Why Market Movers Matter
August 8, 2016
Their study therefore represents the key (or one of the keys) to predicting price movements and trading accordingly. Obviously, the issue is much more complex, and to master the study of market movers, a great deal of experience and a certain amount of theoretical knowledge is necessary. Certainly, they represent a very useful source of inspiration. The main resource for analyzing economic events is the economic calendar, which is the list of events that - according to practice - can influence prices. On the internet, you can find the calendar week by week, but often longer periods of time are taken into consideration. In any case, the calendar informs about the magnitude of the event, the place, and the time. This information is barely sufficient to cover the immense data needs of traders, but it represents a good starting point for analysis. What kind of analysis? Fundamental, obviously.

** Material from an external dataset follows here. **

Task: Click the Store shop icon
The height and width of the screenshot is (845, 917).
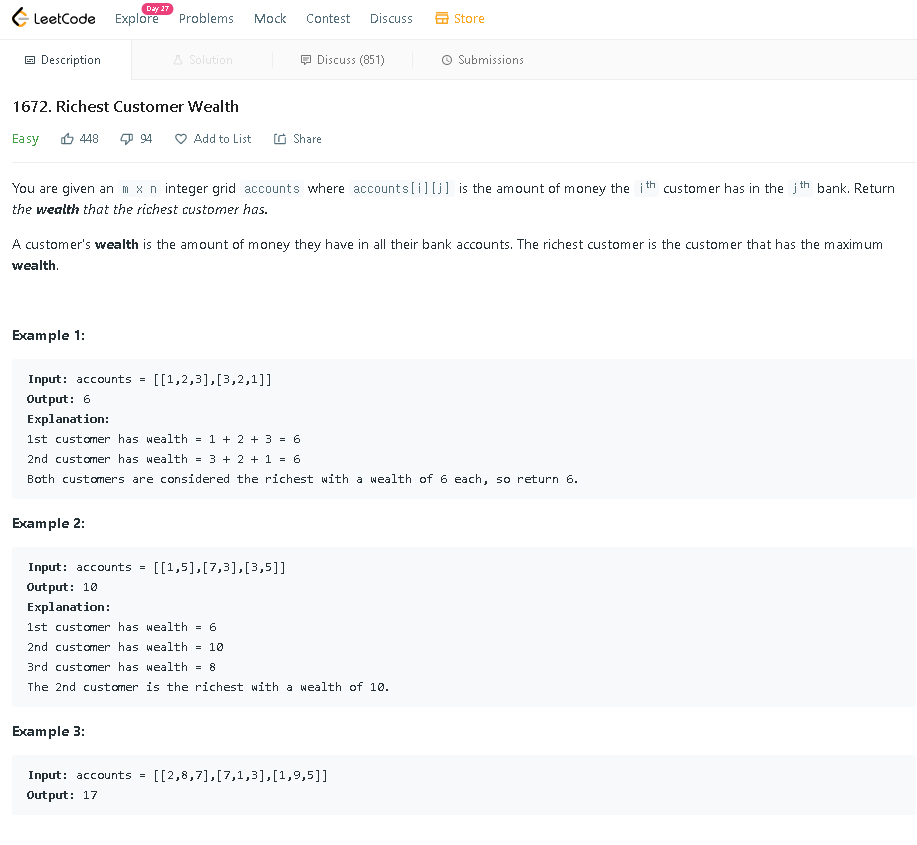Action: pyautogui.click(x=442, y=19)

Fundamental analysis and market movers
Fundamental analysis is the practice of studying the economic environment in order to gain a certain awareness of price movements and, in perspective, predict their future trend. Although there are often no numbers or calculations involved, it is more difficult than technical analysis. It is, in fact, a matter of choosing what to focus your interest on and interpreting the news. Nothing could be more complicated since "free" interpretation is the enemy of all traders. In truth, there is very little freedom since, just like with technical analysis, fundamental analysis is based on an assumption: the market tends to repeat itself. Therefore, a given event should be studied through the magnifying glass of the past. The trader, comforted by the (presumed) fact that the same episode corresponds to the same reaction, approaches this type of practice with a confidence that risks being misplaced.
Fundamental analysis, however, lives on market movers. Although not limited to this, it is thanks to market movers that traders can predict rapid price movements and, in the most fortunate cases, even future trends. All this is to the detriment of the fans of technical analysis, who are convinced - rightly or wrongly - that studying the external environment is useless or worse, misleading, and that it is sufficient to turn one's attention to the charts.
How to follow market movers
The novice who opens an economic calendar is flooded with a sea of information about events, times, and places. The risk of getting disoriented is just around the corner. The good news, for the few traders who don't know it yet, is that it is not at all necessary to take them all into consideration. In fact, currencies are influenced by specific market movers, while they are totally indifferent to others. Although there is much to be said, it is possible to give some general advice.
In all economic calendars, next to the event there is a flag or an explicit indication of the reference nation. Obviously, if the market mover, i.e., the event, is marked by a nation's flag, then the influence on that country's currency will be greater. But that's not all. In fact, there are relationships that go far beyond simple geographical origin. To give an example, U.S. data, in addition to influencing the dollar, also have a certain impact on certain commodities, such as gold. The link between the greenback and the yellow metal is strong, deriving from historical issues (see Bretton Woods) but also economic ones. Another unique case concerns the European Union. However, not all Eurozone countries are capable of influencing the euro. The only nation that succeeds in this is Germany, which not surprisingly also plays a leading role from a political point of view.
The types of market movers
Regardless of nationality, what are the most important market movers for Forex? In general, anything that "comes out" of central banks has an importance on currencies. Obviously, events related to the ECB will impact the euro, events regarding the Federal Reserve will influence the dollar; events involving the Bank of Japan will exert an influence on the yen and so on. The reason why central banks are so important lies in their intrinsic ability to change prices, both directly and indirectly. They do it directly when they buy huge quantities of currency, just like a trader, shifting the balance of power.
Even more frequent is the influence through economic, or rather monetary, decisions. The reference is to the lever of interest rates. It is sufficient for the rate to drop by a few basis points to trigger a downward spiral, although factors of a different nature - and not only economic ones - contribute to this event. Therefore, pay attention especially to the conferences where interest rates are announced; that is the moment when the greatest profit opportunities are created.